Wants to reward high-performing teachers fairly

One year into its inaugural teacher compensation model, the Cedar Grove-Belgium School District is looking to revise the system to more fairly reward and better evaluate its teaching staff.

The board discussed the model last week and plans to bring more people to the table next week.

“I want this to do what it’s intended to do,” Supt. Jeanne Courneene said.

Director of Pupil Services Tamra O’Keefe said the intention is to reward teachers who perform well, but the model does not do that.

“It seems picky,” O’Keefe said.

The model rates teachers on a 24-point scoring system on six performance levels of effectiveness.

Seventy-three percent of teachers had a score of 16 or higher, putting them in the third-highest level called professional.

“Teachers are performing extraordinarily well,” Courneene said.

But the system isn’t making them feel that way.

“The points are hurtful,” Courneene said. “The points aren’t doing what they’re intended to do.”

For teachers who aren’t reaching expectations, Courneene said the district won’t jump to the extreme.

“We’re not here to threaten non-renewal,” she said.

But Courneene said that if the district sees a pattern of behavior, it won’t wait until the end of the year to act.

For new classroom teachers scoring 9 to 11 points, Courneene said, principals requested that raises be available. Just because teachers are developing and need fine tuning doesn’t mean they’re deficient.

Some teachers have shared their scores with each other, which board member Lori Gruell said is “unprofessional.”

One element is out of the district’s control. Base wages, according to the state law called Act 10, may only increase as much as the Consumer Price Index. Last year, that equated to $47.

Courneene said teachers and administrators are not interested in bonuses since that creates friction among teachers, but board member Dan Bruhn said he could see more money given to top earners only receiving CPI raises because they’re at the top of the pay scale.

“I don’t think in pre-Act 10 there were $47 raises given to teachers,” Bruhn said.

Courneene said that number does stick out among teachers.

“They say ‘Gosh, I’m working really hard but I’m only making $47 (more),’” she said.
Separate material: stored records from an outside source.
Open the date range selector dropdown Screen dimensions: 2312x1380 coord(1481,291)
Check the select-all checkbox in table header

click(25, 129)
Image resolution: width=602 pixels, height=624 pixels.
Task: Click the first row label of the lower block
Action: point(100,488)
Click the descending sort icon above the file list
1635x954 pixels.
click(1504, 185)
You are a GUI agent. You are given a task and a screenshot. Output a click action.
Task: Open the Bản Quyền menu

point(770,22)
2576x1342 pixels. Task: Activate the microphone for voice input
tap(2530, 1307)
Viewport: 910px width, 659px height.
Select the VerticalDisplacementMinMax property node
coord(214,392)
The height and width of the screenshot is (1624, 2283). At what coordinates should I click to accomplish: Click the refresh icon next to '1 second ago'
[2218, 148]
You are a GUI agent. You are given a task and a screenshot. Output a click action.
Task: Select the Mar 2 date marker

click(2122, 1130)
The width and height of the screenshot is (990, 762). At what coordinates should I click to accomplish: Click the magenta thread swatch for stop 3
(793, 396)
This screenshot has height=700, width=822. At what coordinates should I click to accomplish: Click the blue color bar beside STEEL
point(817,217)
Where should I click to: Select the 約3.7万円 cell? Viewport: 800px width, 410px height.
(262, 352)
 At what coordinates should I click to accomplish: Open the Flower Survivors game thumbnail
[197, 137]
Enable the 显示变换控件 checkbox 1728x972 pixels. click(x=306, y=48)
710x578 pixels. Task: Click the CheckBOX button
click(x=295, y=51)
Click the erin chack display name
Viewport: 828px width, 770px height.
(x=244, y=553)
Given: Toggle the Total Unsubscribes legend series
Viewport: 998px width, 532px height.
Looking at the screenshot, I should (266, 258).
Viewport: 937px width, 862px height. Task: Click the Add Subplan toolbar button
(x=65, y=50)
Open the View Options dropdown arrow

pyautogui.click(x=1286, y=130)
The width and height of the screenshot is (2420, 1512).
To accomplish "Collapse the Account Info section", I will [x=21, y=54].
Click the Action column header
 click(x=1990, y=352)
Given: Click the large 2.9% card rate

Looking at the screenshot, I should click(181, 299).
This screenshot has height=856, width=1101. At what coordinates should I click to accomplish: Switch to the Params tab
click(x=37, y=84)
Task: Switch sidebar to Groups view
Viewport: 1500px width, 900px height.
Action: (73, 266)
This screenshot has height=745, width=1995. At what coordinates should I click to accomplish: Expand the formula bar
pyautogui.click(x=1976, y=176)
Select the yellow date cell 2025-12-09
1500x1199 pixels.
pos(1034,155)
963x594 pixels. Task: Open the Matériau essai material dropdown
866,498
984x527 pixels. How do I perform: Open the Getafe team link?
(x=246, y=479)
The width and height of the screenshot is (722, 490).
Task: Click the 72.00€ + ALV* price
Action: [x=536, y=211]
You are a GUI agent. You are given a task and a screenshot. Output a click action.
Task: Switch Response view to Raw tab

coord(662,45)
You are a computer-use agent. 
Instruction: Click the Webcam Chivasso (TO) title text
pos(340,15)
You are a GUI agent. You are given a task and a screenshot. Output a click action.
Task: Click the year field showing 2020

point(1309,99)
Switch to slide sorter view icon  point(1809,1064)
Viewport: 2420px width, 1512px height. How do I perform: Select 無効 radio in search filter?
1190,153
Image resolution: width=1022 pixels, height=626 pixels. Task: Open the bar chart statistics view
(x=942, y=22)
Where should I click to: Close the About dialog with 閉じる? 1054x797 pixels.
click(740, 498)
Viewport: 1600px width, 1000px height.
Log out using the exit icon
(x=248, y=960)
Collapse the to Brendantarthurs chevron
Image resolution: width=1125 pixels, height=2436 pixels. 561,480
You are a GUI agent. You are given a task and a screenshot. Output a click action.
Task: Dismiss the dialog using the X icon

Board member Kurt Kraus said he wants to reward high-performing teachers who don’t have master’s degrees. The degree doesn’t equate to being a good teacher, Kraus said.

“I want to compensate the great-producing teachers, not just those who have a piece of paper,” he said.

Bruhn wondered if good teachers even need the point system, saying they may feel like they’re getting beat up.

O’Keefe said the system has not increased morale, but board member Laura Schieffer, director of pupil services for the Hartford Jt. 1 School District, said Cedar Grove-Belgium is not alone.

“I don’t know one district in the state where morale is great. I think there are growing pains going on,” she said.

Board member Nancy Niebauer said she doesn’t think the model’s performance indicators are oppressive.

Jane Weidner, Cedar Grove-Belgium Education Association president, said the old model was more predictable. It was administrators’ jobs to work with teachers who need help, and there wasn’t an element of competition.

“In education, I think you want people to be more collaborative,” she said.

Weidner said she appreciates that the state Department of Public Instruction’s Educator Effectiveness model — required for every district but separate from districts’ own evaluation models — isn’t tied to compensation. That, she said, allows teachers to take risks with students and push themselves without worrying about money.

O’Keefe said money is not the big motivator for educators.

“Most people don’t go into education because they’re going to make a ton of money,” she said.

Verbal praise, she said, is important. Others agreed.

“You want people to feel appreciated and feel wanted,” Schieffer said.

“And they don’t,” said Courneene.

Schieffer said she likes the model as it applies to teachers who need to be put on improvement plans and she is open to a less-complicated structure. She said she is interested in hearing from teachers on what would improve morale.

A meeting of administrators and teachers is scheduled for Sept. 8.

“I’d rather hit pause and get it right,” Courneene said.